La Cancillería Argentina adjudicó un contrato por 114.044.133 pesos a la Asociación Argentina de Cultura Inglesa para la capacitación en idioma inglés de 132 empleados del organismo. La decisión abrió un debate público debido a que la entidad está dirigida por la esposa del ministro Federico Sturzenegger, actual titular de la cartera de Desregulación y Transformación del Estado.

Según la documentación oficial, el proceso se realizó bajo la modalidad de adjudicación simple por especialidad, al presentarse un único oferente. El contrato contempla cursos regulares, talleres específicos y evaluaciones de nivelación a desarrollarse durante varios meses.

El vínculo familiar obligó a activar mecanismos de control adicionales. Intervinieron la Oficina Anticorrupción y la Sindicatura General de la Nación, y se firmó un pacto de integridad como herramienta preventiva ante posibles conflictos de interés. Desde el Gobierno sostienen que se cumplieron todas las normas vigentes y que el procedimiento se ajustó al régimen de contrataciones públicas.

Más allá de la legalidad formal, el caso vuelve a poner en discusión un tema sensible: la transparencia en el uso de los recursos del Estado en un contexto de fuerte ajuste fiscal y reducción del gasto público. En momentos en que se aplican recortes presupuestarios, despidos y reestructuraciones en distintas áreas, cualquier contratación millonaria adquiere una dimensión política mayor.
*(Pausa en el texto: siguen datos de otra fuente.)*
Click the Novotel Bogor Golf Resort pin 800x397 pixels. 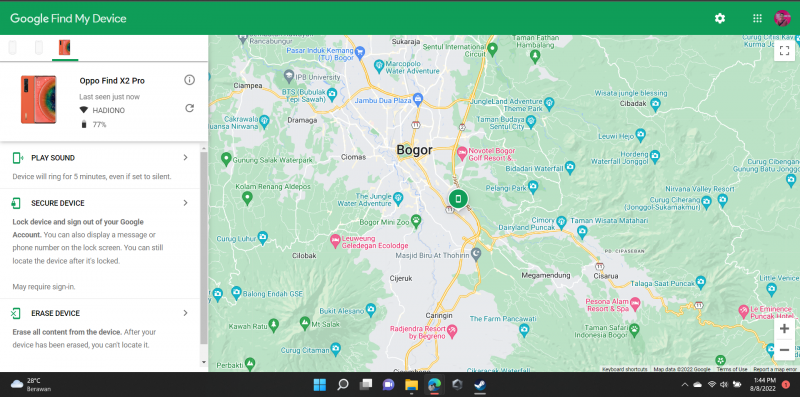pyautogui.click(x=462, y=152)
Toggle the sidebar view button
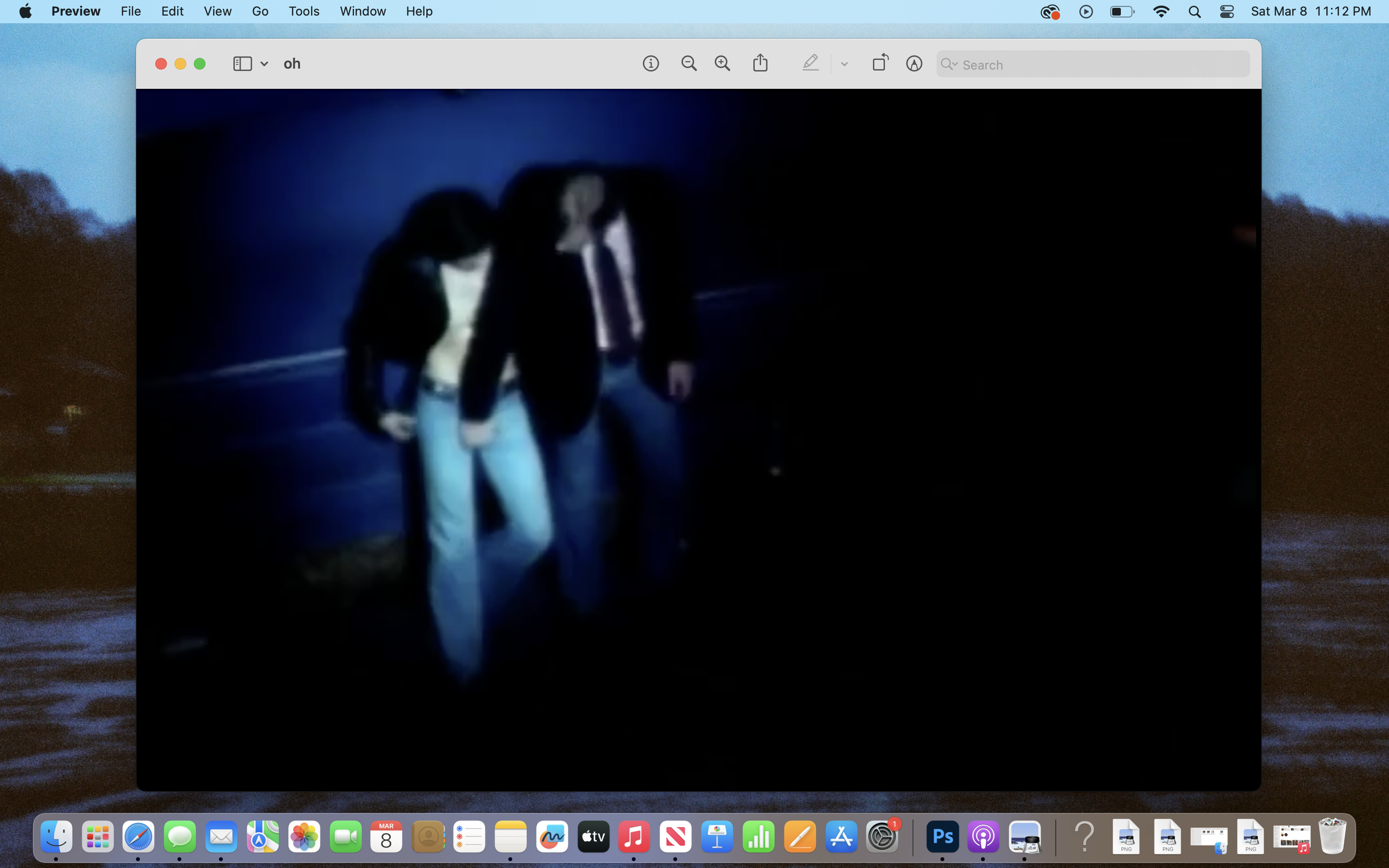 point(242,64)
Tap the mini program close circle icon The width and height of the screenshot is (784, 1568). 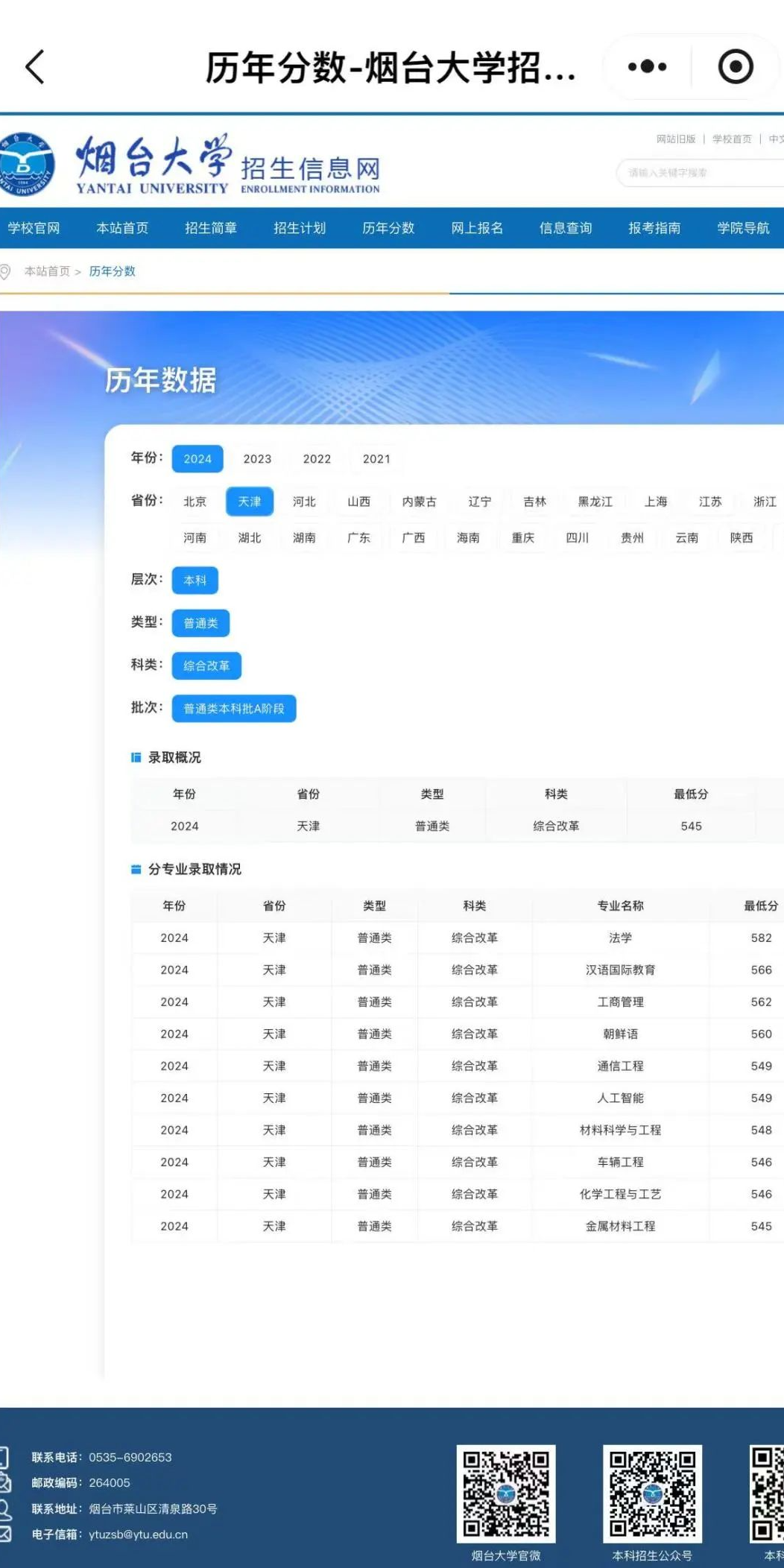pos(735,67)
La capacitación en inglés dentro de Cancillería no es un hecho aislado ni nuevo: se trata de una herramienta habitual para el funcionamiento diplomático. Sin embargo, el debate se centra en la oportunidad, el procedimiento elegido y la necesidad de garantizar igualdad de condiciones para todos los potenciales oferentes.

El episodio expone una tensión frecuente en la gestión pública: cuando lo legal no necesariamente despeja las dudas éticas. Y en tiempos de desconfianza social hacia la política, la transparencia no sólo debe cumplirse, sino también percibirse con claridad.